Our walk took us completely around the lake. Back at the north end of the lake we ducked into the warren of streets to look for a place to eat near the night market. We found a restaurant that served some vegetarian dishes and went upstairs to eat. The table we sat at still had a beer bottle from the previous dinner. It stayed there for our entire dinner. There were other open tables, but this was the cleanest one we could find. Two other tables had people at them, a group of local people and another with a couple of westerners. As we began to eat, Chrissy started to question the wisdom of eating at this particular restaurant.
I assured her that we were in a fine enough restaurant and that she didn’t need to worry. Chrissy has a problem when it comes to food from sources not entirely known to her. In France years ago, she was convinced that we had crab in our spaghetti. The waiter assured us it was vegetarian. The old couple sitting next to us tried to assure us too, but their actions convinced Chrissy that we were eating some form of sea life that had lobster or crab. They kept on saying “Ai, ai,” and reaching out with their hand pinching the air as they said it. It made her sick. Later we found out ‘ai’ means garlic.

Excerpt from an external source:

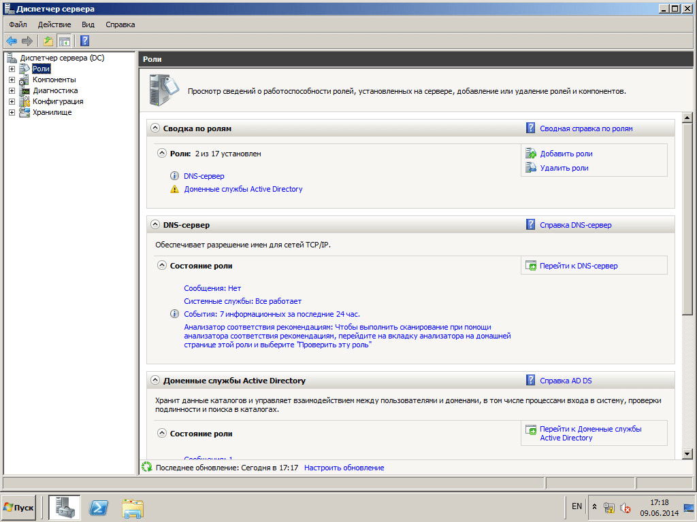The height and width of the screenshot is (522, 697).
Task: Click the Удалить роли link
Action: (x=564, y=168)
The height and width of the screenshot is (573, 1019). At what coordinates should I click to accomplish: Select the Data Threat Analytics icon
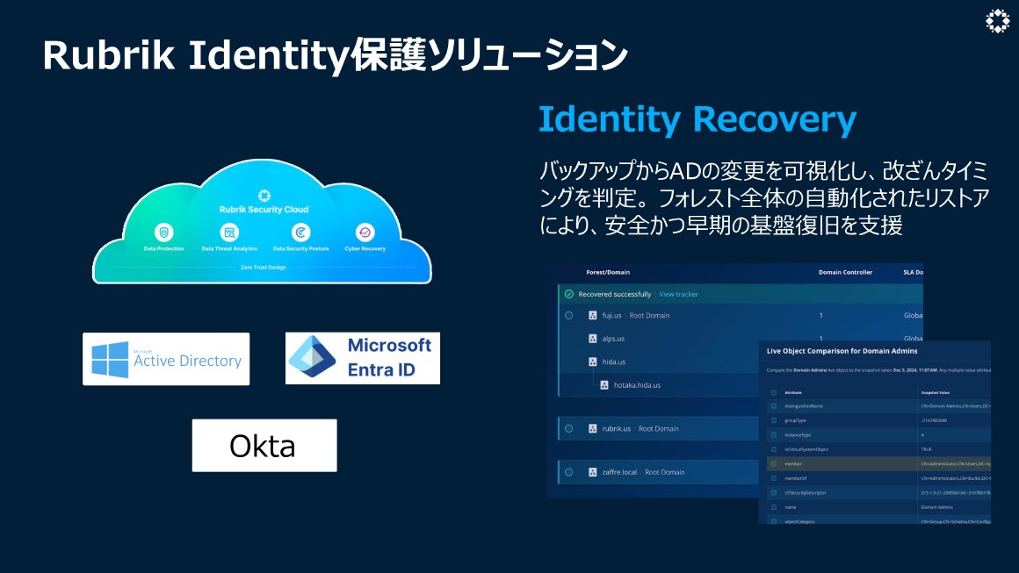tap(229, 233)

Even with Chrissy’s minor psychological problems we continued our walk through the night market. The sales people aren’t nearly as aggressive in Hanoi as they were in Saigon. No one drug us into their stalls to sell us anything. I even spent sometime looking at items more closely without anyone trying to sell things to me. They spoke English well enough. They answered my question when I would ask, “how much?” But they were just more relaxed in their sales approach.

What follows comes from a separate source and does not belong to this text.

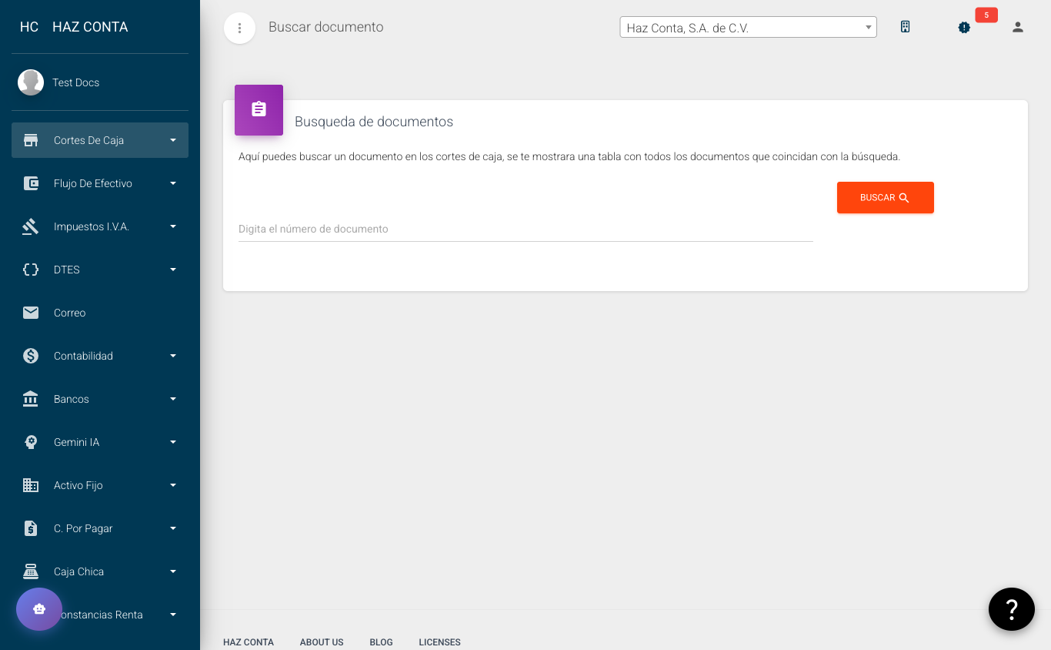Open the chatbot assistant floating button
Image resolution: width=1051 pixels, height=650 pixels.
pos(39,609)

On our way out of the market, we saw a group of about five police officers closing one of the lingerie shops. They were grabbing bras off of the rack and stuffing them into a big black garbage sack. The young woman running the stand protested, but evidently she didn’t have the right permission or paper work to sell on the street. She stepped into the store closest to her stall and tried to get someone who did have the right paper work to come out and help her. I never saw anyone come to her rescue.
We made it back to the hotel by about 9:00 pm that night and by the time we got there, my photocopied map had disintegrated. We had a busy schedule in the morning.